- [Problem description]:
If a line in the listing contains "computer", copy it out whole.

- [Data for analysis]:
-=-=-

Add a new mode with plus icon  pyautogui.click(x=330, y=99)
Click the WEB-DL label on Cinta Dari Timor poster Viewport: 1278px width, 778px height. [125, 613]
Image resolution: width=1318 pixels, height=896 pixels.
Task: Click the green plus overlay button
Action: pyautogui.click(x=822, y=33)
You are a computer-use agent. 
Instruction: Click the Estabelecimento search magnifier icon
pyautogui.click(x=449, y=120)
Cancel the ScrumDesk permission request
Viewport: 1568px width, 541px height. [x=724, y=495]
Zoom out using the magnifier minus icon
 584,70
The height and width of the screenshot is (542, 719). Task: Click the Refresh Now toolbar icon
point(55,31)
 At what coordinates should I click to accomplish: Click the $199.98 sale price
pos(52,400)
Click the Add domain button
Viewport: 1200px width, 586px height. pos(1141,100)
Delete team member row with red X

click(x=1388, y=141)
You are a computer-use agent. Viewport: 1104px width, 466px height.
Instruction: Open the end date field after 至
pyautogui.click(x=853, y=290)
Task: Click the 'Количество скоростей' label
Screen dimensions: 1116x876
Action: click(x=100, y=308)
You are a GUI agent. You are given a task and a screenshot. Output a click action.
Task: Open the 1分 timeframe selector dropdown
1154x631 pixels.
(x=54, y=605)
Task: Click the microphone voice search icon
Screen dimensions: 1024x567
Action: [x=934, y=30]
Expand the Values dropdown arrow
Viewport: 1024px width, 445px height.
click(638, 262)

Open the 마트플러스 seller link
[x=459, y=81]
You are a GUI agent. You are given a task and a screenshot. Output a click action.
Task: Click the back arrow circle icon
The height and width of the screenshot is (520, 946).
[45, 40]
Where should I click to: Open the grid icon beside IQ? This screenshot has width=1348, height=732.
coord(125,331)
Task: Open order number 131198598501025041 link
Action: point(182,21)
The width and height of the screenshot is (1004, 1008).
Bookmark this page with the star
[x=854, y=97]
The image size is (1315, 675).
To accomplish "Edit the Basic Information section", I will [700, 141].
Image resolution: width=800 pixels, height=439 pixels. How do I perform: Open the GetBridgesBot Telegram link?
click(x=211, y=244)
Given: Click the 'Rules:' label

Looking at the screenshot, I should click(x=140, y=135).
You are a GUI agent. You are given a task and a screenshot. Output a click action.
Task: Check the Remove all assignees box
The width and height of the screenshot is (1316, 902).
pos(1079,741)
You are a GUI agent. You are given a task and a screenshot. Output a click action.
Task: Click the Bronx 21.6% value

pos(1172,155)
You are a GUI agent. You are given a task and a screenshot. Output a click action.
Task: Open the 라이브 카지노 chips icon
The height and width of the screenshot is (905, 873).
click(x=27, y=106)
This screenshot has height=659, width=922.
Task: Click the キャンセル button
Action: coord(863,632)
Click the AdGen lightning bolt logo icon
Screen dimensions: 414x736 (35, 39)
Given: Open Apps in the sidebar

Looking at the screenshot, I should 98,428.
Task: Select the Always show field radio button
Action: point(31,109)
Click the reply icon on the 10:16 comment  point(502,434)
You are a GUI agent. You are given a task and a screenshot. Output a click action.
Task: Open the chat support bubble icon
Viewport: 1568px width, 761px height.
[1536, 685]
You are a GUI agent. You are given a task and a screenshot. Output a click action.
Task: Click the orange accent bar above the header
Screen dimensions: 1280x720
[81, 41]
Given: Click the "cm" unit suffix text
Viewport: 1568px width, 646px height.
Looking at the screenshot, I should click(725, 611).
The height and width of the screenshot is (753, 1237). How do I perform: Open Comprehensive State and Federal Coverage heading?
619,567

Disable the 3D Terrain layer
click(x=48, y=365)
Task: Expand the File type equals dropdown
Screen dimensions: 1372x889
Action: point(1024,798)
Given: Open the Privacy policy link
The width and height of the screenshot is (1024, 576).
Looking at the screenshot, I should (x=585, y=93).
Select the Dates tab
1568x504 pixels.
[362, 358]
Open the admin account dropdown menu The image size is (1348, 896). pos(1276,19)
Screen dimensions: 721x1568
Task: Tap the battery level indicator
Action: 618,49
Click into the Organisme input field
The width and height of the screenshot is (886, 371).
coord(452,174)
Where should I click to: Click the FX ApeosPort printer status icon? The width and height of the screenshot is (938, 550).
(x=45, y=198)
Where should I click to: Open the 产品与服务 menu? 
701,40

-=-=-

- [Written answer]:
You are a computer-use agent. 
You are a computer-use agent. Viewport: 1104px width, 466px height.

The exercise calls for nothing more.